What is required: Please rewrite the records below, replacing "Describe the element" with "Name the element" everywhere and leaving everything else unchanged.

::::

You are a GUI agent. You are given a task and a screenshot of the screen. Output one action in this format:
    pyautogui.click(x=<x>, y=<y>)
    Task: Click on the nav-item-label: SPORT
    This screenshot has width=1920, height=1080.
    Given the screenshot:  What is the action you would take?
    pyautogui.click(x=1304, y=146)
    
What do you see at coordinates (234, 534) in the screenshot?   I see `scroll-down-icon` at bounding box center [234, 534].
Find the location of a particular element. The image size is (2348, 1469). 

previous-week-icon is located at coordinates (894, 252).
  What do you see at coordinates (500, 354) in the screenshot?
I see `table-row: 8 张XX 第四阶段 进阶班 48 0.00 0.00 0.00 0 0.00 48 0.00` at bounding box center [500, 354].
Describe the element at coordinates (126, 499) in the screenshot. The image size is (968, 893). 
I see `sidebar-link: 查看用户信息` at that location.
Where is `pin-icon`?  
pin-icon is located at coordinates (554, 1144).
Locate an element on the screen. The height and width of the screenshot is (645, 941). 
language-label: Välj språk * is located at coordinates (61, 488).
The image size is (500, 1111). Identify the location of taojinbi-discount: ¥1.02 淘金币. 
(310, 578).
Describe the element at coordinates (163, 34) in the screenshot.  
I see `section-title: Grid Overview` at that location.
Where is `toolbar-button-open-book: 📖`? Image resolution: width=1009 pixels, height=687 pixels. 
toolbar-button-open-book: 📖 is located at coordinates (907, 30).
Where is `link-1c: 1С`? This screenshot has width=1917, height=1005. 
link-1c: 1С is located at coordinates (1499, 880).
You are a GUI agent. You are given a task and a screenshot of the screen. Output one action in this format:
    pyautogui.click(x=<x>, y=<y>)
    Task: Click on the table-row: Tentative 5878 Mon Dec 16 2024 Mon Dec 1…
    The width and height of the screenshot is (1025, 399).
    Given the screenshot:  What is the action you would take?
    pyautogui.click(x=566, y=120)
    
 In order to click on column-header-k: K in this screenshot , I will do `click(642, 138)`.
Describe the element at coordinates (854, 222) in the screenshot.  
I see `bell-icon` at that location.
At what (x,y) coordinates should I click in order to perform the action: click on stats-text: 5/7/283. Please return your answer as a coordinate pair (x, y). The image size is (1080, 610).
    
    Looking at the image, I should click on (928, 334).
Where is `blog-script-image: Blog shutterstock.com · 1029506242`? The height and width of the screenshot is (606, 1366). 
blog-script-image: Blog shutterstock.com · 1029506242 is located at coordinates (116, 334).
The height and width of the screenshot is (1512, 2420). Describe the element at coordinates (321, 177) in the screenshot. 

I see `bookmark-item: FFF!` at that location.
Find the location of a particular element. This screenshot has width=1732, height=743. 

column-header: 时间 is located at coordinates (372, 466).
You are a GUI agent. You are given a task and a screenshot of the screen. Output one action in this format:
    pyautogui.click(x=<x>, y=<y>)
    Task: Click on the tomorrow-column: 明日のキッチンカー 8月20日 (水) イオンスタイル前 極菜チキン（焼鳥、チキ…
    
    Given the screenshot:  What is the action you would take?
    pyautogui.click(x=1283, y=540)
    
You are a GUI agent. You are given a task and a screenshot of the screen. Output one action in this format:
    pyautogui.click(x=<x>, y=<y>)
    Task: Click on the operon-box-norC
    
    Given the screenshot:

::::

Result:
You are a GUI agent. You are given a task and a screenshot of the screen. Output one action in this format:
    pyautogui.click(x=<x>, y=<y>)
    Task: Click on the nav-item-label: SPORT
    This screenshot has width=1920, height=1080.
    Given the screenshot:  What is the action you would take?
    pyautogui.click(x=1304, y=146)
    
What do you see at coordinates (234, 534) in the screenshot?   I see `scroll-down-icon` at bounding box center [234, 534].
Find the location of a particular element. The image size is (2348, 1469). 

previous-week-icon is located at coordinates (894, 252).
  What do you see at coordinates (500, 354) in the screenshot?
I see `table-row: 8 张XX 第四阶段 进阶班 48 0.00 0.00 0.00 0 0.00 48 0.00` at bounding box center [500, 354].
Name the element at coordinates (126, 499) in the screenshot. The image size is (968, 893). 
I see `sidebar-link: 查看用户信息` at that location.
Where is `pin-icon`?  
pin-icon is located at coordinates (554, 1144).
Locate an element on the screen. The height and width of the screenshot is (645, 941). 
language-label: Välj språk * is located at coordinates (61, 488).
The image size is (500, 1111). Identify the location of taojinbi-discount: ¥1.02 淘金币. 
(310, 578).
Name the element at coordinates (163, 34) in the screenshot.  
I see `section-title: Grid Overview` at that location.
Where is `toolbar-button-open-book: 📖`? Image resolution: width=1009 pixels, height=687 pixels. 
toolbar-button-open-book: 📖 is located at coordinates (907, 30).
Where is `link-1c: 1С`? This screenshot has width=1917, height=1005. 
link-1c: 1С is located at coordinates (1499, 880).
You are a GUI agent. You are given a task and a screenshot of the screen. Output one action in this format:
    pyautogui.click(x=<x>, y=<y>)
    Task: Click on the table-row: Tentative 5878 Mon Dec 16 2024 Mon Dec 1…
    The width and height of the screenshot is (1025, 399).
    Given the screenshot:  What is the action you would take?
    pyautogui.click(x=566, y=120)
    
 In order to click on column-header-k: K in this screenshot , I will do `click(642, 138)`.
Name the element at coordinates (854, 222) in the screenshot.  
I see `bell-icon` at that location.
At what (x,y) coordinates should I click in order to perform the action: click on stats-text: 5/7/283. Please return your answer as a coordinate pair (x, y). The image size is (1080, 610).
    
    Looking at the image, I should click on (928, 334).
Where is `blog-script-image: Blog shutterstock.com · 1029506242`? The height and width of the screenshot is (606, 1366). 
blog-script-image: Blog shutterstock.com · 1029506242 is located at coordinates (116, 334).
The height and width of the screenshot is (1512, 2420). Name the element at coordinates (321, 177) in the screenshot. 

I see `bookmark-item: FFF!` at that location.
Find the location of a particular element. This screenshot has width=1732, height=743. 

column-header: 时间 is located at coordinates (372, 466).
You are a GUI agent. You are given a task and a screenshot of the screen. Output one action in this format:
    pyautogui.click(x=<x>, y=<y>)
    Task: Click on the tomorrow-column: 明日のキッチンカー 8月20日 (水) イオンスタイル前 極菜チキン（焼鳥、チキ…
    
    Given the screenshot:  What is the action you would take?
    pyautogui.click(x=1283, y=540)
    
You are a GUI agent. You are given a task and a screenshot of the screen. Output one action in this format:
    pyautogui.click(x=<x>, y=<y>)
    Task: Click on the operon-box-norC
    
    Given the screenshot:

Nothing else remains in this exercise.